Self-medication involves the use of medicinal products by the consumer to treat self-recognized disorders or symptoms, or the intermittent or continued use of a medication prescribed by a physician for chronic or recurring diseases or symptoms. In practice, it also includes use of the medication of family members, especially where the treatment of children or the elderly is involved.
In order to use a non-prescription product safely and effectively, the consumer must perform a number of functions normally carried out by a physician treating a patient with a prescription drug. These functions include accurate recognition of the symptoms, setting of therapeutic objectives, selection of a product to be used, determination of an appropriate dosage and dosage schedule, taking into account the person’s medical history, contraindications, concomitant diseases and concurrent medications, and monitoring of the response to the treatment and of possible adverse effects.
In the case of non-prescription medicinal products, all of the information required to permit safe and effective use must come from the labelling material, patient information texts, the individual’s previous personal experience, various sources of information in the media, advertising, and advice given by health care professionals.
Pharmacists in particular can play a key role in giving advice to consumers on the proper and safe use of medicinal products intended for self-medication. It is important, therefore, to take this role into account both in their training and in practice.
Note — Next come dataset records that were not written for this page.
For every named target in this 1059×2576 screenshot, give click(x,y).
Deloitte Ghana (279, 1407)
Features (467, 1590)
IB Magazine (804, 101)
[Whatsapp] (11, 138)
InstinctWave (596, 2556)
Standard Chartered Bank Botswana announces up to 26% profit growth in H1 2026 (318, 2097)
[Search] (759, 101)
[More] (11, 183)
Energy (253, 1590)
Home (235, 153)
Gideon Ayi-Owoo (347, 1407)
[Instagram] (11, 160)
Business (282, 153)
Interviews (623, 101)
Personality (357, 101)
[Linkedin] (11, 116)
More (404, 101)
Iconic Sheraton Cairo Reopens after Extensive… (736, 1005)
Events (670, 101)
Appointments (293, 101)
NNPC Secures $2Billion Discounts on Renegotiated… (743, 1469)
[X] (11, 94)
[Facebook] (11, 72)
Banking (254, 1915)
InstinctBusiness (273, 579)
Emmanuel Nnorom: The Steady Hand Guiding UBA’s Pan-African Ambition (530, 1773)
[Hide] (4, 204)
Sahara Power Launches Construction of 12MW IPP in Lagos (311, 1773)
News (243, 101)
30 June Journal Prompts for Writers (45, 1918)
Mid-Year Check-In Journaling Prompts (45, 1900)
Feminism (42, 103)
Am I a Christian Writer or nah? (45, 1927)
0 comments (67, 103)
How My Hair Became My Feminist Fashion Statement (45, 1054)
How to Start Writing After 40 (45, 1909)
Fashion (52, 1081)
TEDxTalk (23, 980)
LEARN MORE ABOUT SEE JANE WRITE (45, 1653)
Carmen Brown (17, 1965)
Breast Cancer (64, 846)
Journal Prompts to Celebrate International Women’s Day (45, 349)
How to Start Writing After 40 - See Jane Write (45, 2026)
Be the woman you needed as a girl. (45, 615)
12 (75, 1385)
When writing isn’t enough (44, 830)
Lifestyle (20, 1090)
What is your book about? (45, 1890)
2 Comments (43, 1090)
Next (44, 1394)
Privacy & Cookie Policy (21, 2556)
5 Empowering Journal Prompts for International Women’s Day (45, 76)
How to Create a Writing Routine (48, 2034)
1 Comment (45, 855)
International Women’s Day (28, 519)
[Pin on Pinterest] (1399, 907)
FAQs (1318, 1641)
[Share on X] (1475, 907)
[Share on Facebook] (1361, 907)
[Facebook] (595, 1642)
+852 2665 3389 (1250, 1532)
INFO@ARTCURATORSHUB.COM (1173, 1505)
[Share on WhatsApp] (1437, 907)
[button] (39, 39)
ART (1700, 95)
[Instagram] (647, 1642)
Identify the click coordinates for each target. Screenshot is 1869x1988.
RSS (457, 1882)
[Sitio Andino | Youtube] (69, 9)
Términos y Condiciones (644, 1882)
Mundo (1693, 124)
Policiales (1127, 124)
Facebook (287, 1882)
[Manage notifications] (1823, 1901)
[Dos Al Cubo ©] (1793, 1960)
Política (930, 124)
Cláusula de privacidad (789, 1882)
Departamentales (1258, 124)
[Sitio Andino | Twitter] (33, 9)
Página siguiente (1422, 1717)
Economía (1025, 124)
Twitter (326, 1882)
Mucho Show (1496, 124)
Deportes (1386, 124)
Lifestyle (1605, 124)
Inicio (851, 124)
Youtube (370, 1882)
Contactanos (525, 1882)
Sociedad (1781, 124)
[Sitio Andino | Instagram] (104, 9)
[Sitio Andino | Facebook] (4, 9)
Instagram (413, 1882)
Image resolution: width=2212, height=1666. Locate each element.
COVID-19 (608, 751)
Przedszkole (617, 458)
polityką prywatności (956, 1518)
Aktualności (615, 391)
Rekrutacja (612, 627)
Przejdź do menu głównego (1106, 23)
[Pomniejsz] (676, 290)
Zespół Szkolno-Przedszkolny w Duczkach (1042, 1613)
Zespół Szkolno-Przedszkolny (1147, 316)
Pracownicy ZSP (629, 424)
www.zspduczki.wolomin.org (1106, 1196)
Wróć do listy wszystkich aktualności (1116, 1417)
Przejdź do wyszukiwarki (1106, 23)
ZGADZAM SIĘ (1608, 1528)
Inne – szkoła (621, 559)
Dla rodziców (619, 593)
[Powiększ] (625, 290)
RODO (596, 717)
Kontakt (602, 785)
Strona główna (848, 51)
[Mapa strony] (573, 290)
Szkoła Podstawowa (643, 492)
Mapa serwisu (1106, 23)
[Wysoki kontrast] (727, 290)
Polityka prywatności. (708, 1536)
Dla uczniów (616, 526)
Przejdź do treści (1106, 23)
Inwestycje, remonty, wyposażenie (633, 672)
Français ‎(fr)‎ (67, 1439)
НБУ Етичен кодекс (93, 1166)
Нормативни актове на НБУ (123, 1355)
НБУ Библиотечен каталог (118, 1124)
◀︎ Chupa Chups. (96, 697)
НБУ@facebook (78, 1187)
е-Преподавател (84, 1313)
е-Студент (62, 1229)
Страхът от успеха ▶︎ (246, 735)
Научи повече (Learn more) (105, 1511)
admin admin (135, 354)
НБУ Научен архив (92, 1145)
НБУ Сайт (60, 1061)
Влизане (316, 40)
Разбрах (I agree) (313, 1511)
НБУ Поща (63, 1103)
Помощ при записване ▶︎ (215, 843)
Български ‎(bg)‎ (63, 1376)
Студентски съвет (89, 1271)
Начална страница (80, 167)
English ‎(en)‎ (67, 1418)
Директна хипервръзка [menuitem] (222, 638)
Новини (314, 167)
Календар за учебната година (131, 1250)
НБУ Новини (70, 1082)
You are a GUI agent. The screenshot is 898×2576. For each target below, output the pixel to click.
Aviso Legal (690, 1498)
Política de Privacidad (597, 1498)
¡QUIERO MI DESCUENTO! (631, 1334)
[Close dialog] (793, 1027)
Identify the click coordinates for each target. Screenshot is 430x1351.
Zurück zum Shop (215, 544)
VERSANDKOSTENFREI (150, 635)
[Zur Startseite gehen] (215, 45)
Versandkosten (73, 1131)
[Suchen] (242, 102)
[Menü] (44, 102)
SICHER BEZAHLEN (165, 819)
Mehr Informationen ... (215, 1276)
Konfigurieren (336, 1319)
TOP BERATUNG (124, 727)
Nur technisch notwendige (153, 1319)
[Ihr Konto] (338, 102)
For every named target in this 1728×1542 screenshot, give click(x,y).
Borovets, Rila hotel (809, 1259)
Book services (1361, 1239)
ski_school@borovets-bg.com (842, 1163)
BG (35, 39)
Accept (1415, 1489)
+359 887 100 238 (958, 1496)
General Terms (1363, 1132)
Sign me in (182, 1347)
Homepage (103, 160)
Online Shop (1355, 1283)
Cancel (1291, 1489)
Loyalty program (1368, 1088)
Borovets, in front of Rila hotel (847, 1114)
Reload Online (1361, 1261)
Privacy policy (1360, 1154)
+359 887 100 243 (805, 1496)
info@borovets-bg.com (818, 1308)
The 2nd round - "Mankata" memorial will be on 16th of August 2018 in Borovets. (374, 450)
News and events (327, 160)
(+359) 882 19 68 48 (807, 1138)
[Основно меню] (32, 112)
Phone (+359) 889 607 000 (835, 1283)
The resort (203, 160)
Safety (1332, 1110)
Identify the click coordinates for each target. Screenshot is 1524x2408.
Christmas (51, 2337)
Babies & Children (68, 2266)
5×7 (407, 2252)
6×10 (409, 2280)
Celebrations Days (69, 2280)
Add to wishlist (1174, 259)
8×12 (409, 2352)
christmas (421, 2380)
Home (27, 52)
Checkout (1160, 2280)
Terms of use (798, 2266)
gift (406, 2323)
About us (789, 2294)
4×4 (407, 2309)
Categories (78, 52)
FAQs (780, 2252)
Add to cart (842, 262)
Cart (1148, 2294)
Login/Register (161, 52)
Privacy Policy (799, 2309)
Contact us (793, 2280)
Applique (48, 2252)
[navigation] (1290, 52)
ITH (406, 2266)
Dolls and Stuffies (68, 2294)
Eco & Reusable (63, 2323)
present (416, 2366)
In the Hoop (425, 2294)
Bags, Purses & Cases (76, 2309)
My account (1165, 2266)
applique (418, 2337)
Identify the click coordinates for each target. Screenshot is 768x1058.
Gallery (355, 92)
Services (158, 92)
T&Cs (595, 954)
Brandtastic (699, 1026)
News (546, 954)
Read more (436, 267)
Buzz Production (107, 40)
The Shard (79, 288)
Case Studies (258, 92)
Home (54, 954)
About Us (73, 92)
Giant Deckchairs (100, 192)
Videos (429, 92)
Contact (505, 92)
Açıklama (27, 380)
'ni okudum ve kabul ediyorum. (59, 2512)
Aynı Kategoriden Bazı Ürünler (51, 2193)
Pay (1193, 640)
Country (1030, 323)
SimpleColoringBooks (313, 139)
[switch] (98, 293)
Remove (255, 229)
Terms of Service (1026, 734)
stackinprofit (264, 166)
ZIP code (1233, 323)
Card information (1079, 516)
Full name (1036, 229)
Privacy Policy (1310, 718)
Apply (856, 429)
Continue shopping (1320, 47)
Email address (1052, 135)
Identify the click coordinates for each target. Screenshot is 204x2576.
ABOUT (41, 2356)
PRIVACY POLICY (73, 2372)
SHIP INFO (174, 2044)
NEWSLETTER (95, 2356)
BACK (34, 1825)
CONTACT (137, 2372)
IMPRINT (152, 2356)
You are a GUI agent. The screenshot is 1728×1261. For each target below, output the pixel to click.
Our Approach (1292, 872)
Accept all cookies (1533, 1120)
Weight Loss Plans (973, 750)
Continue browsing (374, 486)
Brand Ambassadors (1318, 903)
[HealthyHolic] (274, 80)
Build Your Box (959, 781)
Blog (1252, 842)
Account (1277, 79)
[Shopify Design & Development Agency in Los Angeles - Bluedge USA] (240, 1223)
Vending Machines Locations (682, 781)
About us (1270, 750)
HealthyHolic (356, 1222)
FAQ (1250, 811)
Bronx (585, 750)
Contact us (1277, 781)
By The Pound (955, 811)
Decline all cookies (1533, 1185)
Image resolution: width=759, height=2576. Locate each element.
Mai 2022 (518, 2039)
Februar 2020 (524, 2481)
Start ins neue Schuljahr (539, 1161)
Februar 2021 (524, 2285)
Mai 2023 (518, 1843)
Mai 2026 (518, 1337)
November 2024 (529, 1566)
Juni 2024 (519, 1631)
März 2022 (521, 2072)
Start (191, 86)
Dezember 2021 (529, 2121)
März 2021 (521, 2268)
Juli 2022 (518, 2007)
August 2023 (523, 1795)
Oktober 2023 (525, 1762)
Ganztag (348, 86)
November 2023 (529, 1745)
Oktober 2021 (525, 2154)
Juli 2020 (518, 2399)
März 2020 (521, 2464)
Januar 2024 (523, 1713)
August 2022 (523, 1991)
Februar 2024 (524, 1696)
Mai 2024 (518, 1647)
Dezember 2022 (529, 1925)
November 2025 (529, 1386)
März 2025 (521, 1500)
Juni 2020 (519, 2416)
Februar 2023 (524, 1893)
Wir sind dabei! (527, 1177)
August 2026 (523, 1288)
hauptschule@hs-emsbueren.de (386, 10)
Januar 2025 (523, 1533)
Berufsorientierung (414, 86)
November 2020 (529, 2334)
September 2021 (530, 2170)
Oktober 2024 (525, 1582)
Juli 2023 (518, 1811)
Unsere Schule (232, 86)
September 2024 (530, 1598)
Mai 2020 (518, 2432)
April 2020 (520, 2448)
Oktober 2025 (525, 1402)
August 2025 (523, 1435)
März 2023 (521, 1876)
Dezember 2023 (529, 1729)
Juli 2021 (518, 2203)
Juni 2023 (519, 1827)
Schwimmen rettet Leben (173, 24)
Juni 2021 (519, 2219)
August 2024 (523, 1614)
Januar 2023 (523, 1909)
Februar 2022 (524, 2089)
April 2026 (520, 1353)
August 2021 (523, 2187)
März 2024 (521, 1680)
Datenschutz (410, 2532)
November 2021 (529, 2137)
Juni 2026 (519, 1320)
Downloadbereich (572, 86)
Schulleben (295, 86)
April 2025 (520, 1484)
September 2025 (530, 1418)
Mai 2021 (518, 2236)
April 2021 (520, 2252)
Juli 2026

The rapid development of new technology, and especially the Internet and related communication systems, has opened up new possibilities for searching for information. This may eventually offer important new channels for the dissemination of knowledge on medicinal products, their characteristics and proper use in self-medication, although the quality of information may vary. It should be emphasized, however, that there are marked differences in opportunities to obtain access to this information between people with different socioeconomic and educational backgrounds and in different countries. Well-tested labelling designed for a particular cultural milieu can help to reduce these differences. However, it should not be used in a way that would limit the availability of the OTC product.
2.4.1 Potential benefits
The social and economic benefits of self-medication reflect the fact that it is voluntarily chosen by consumers for conditions where it seems preferable to them. It will usually be selected for use in symptoms and conditions which the user regards as sufficiently troublesome to need medicinal treatment but not to justify consulting a physician. Only if the condition fails to respond, persists or becomes more severe will professional medical help be sought. Accordingly, good self-medication should offer the individual consumer:
Efficacy: i.e. the product does what it is claimed to do;
Reliability and safety: the individual will often choose a product which experience has shown to be suitable. The scope and duration of self-medication can be kept within safe limits by appropriate selection of approved indications, labelling texts, dosage strengths and forms, and package sizes;
Product safety when used as recommended in the instructions;
Acceptable risk, even when used for a longer duration, at a higher dose, or somewhat differently than recommended in the instructions;
Wider availability of medicines;
Greater choice of treatment;
Direct, rapid access to treatment;
An active role in his or her own health care;
Self-reliance in preventing or relieving minor symptoms or conditions;
Educational opportunities on specific health issues (i.e. stop-smoking aids and products to treat heartburn);
Economy, particularly since medical consultations will be reduced or avoided;
At the community level, good self-medication can also provide benefits such as saving scarce medical resources from being wasted on minor conditions, lowering the costs of community-funded health care programmes (including prescription reimbursement systems), and reducing absenteeism from work due to minor symptoms.
2.4.2 Potential risks
Self-medication has a number of potential risks. In particular, the ordinary user will usually have no specialized knowledge of the principles of pharmacology or therapy, or of the specific characteristics of the medicinal product used. This results in certain potential risks for the individual consumer:
Failure to seek appropriate medical advice promptly;
Incorrect choice of therapy;
Failure to recognize special pharmacological risks;
Rare but severe adverse effects;
Failure to recognize or self-diagnose contraindications, interactions, warnings and precautions;
Failure to recognize that the same active substance is already being taken under a different name (products with different trademarks may have the same active ingredient);
Failure to report current self-medication to the prescribing physician (risk of double medication or harmful interaction);
Failure to recognize or report adverse drug reactions;
Incorrect route or manner of administration;
Inadequate or excessive dosage;
Excessively prolonged use;
Risk of dependence and abuse;
Risks at work or in sport;
Food and drug interactions;
Storage in incorrect conditions or beyond the recommended shelf-life;
At the community level, improper self-medication could result in an increase in drug-induced disease and in wasteful public expenditure;
It is important to realize that many of these risks are not unique to self-medication: they can also occur in the prescription situation, particularly, if the patient consults several physicians for the illness or lacks counselling during therapy;
In selecting the types of medicinal products that can be used for self-medication, the aim should be to exploit the benefits listed above and to minimize the risks.